▶ [WORK REQUEST]: Copy the lines running from the one that contains "Instruction: Switch to" to the end of the entries below, exactly and with no pictures.

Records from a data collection

=== Begin Enclosure ===

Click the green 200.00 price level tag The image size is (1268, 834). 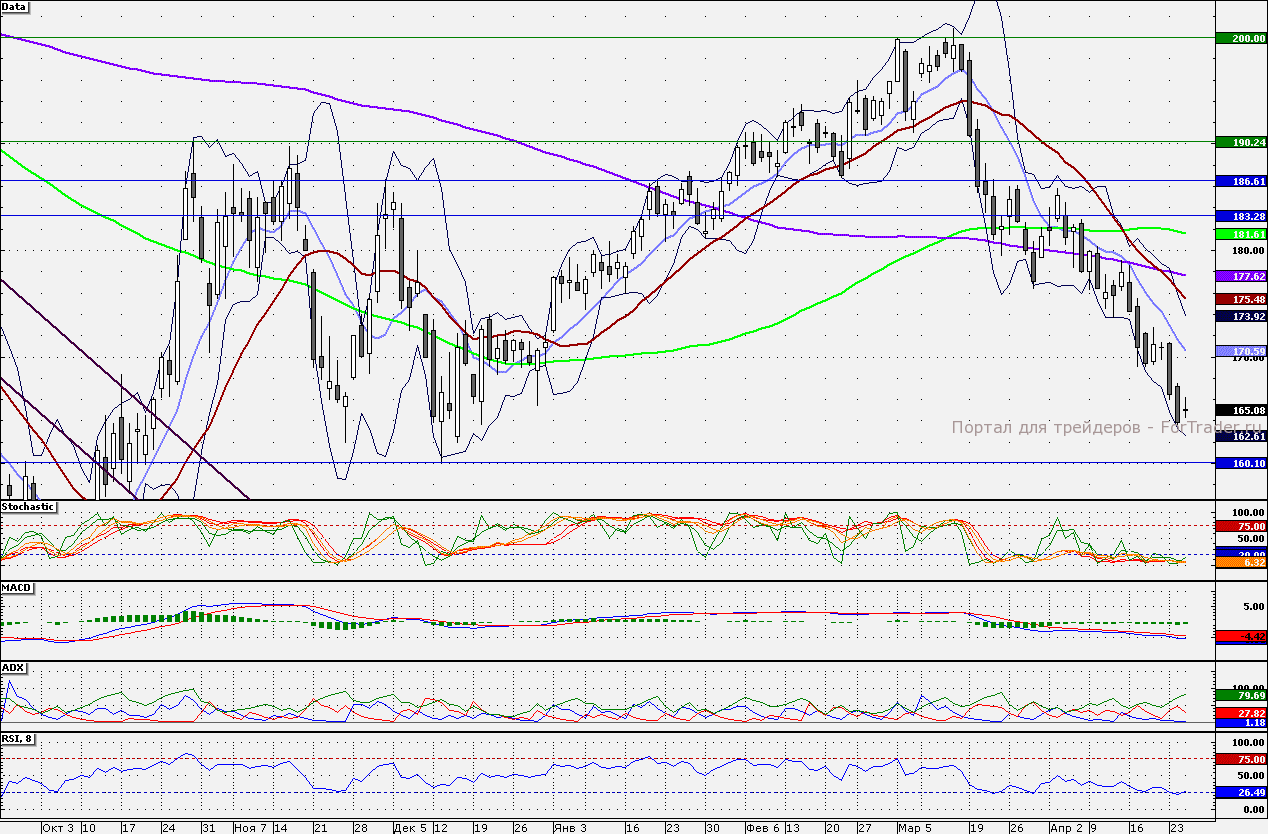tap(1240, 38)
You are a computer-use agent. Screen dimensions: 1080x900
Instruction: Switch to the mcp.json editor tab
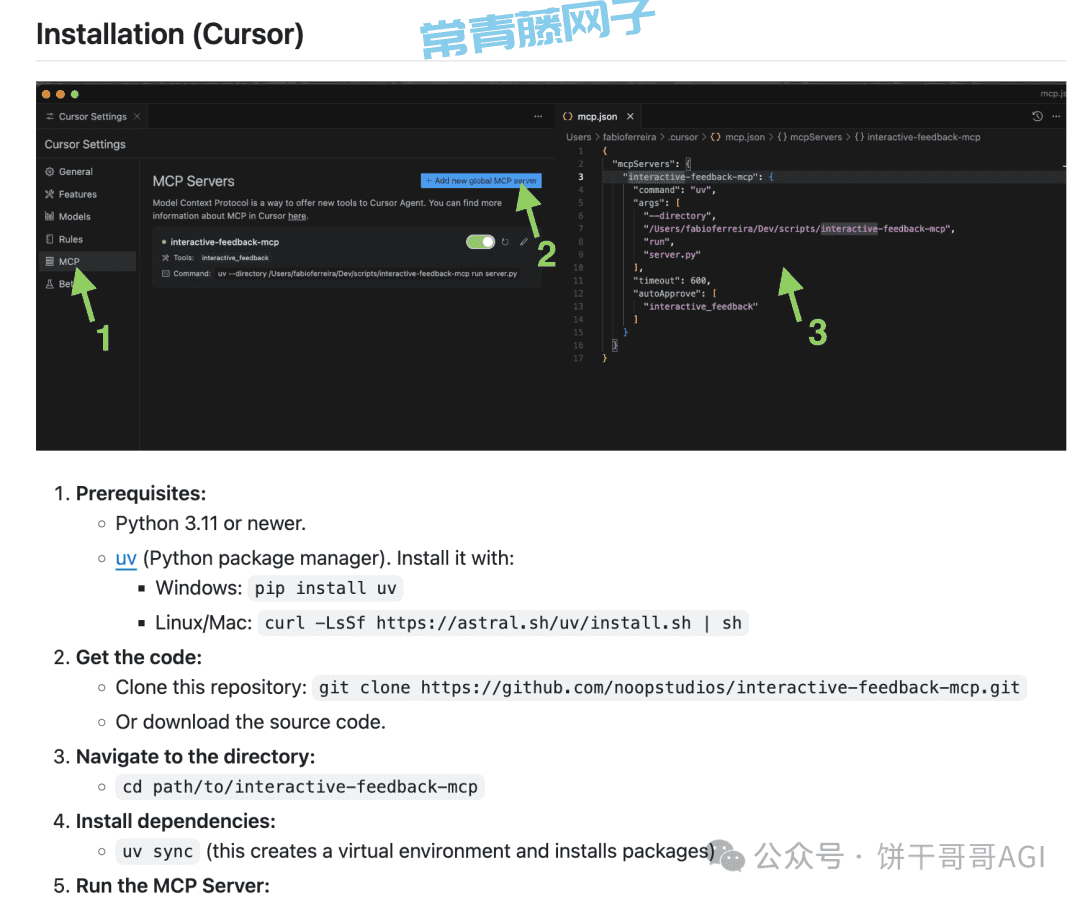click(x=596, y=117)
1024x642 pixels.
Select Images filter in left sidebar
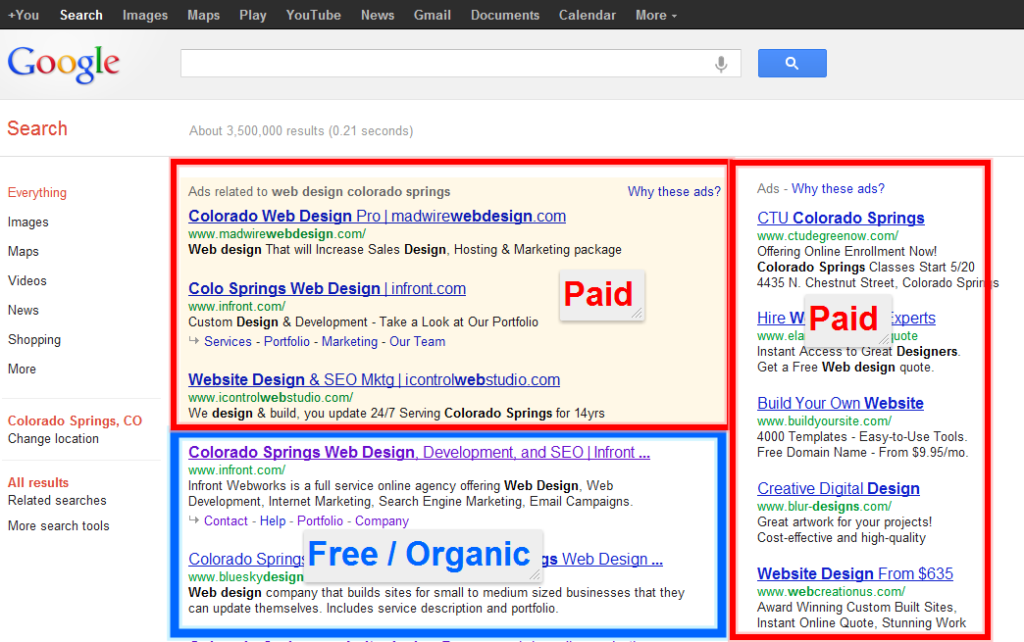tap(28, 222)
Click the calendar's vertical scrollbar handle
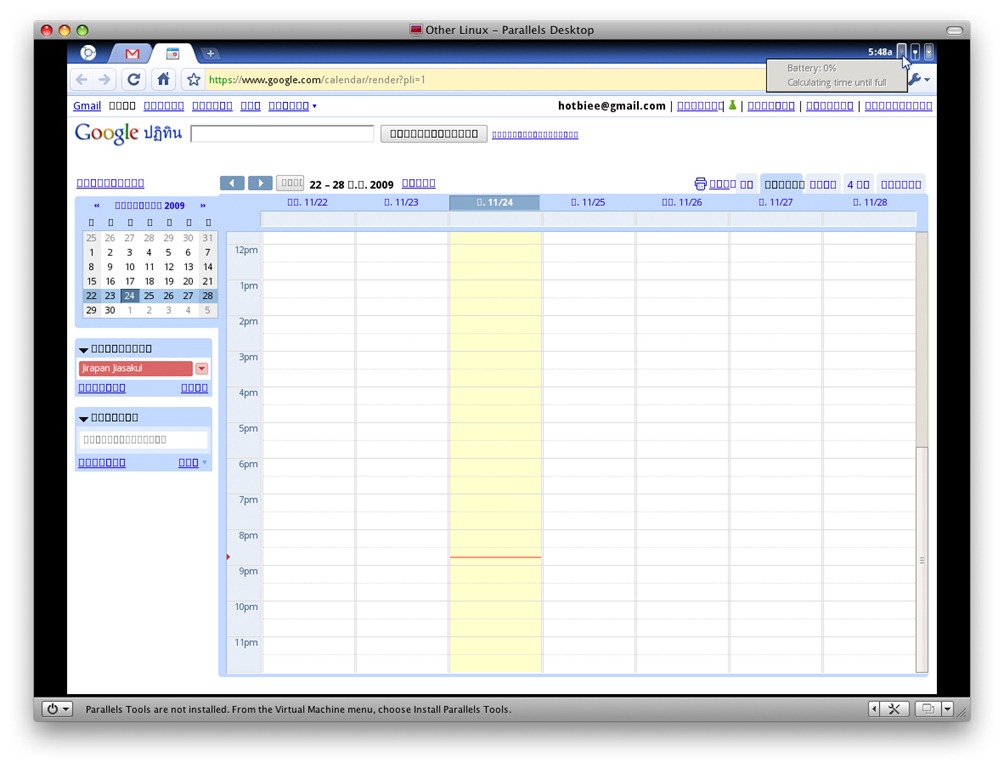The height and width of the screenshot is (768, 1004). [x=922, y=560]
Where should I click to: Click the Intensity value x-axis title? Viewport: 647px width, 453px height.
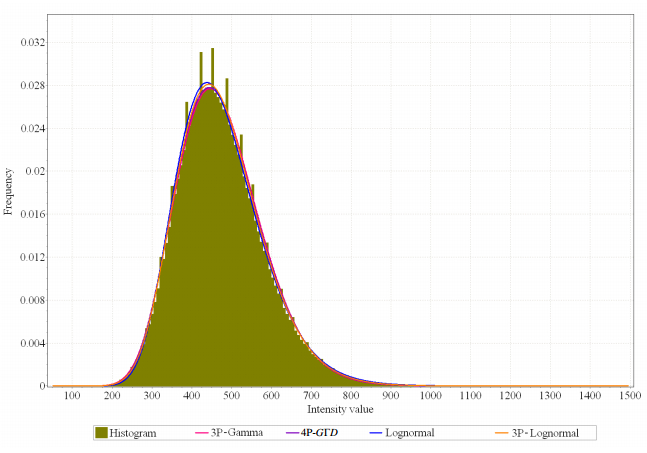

=== End Enclosure ===

▶ [FINAL ANSWER]:
Instruction: Switch to the mcp.json editor tab
click(x=596, y=117)
1024x642 pixels.
Select Images filter in left sidebar
tap(28, 222)
Click the calendar's vertical scrollbar handle
The height and width of the screenshot is (768, 1004). [x=922, y=560]
Where should I click to: Click the Intensity value x-axis title? Viewport: 647px width, 453px height.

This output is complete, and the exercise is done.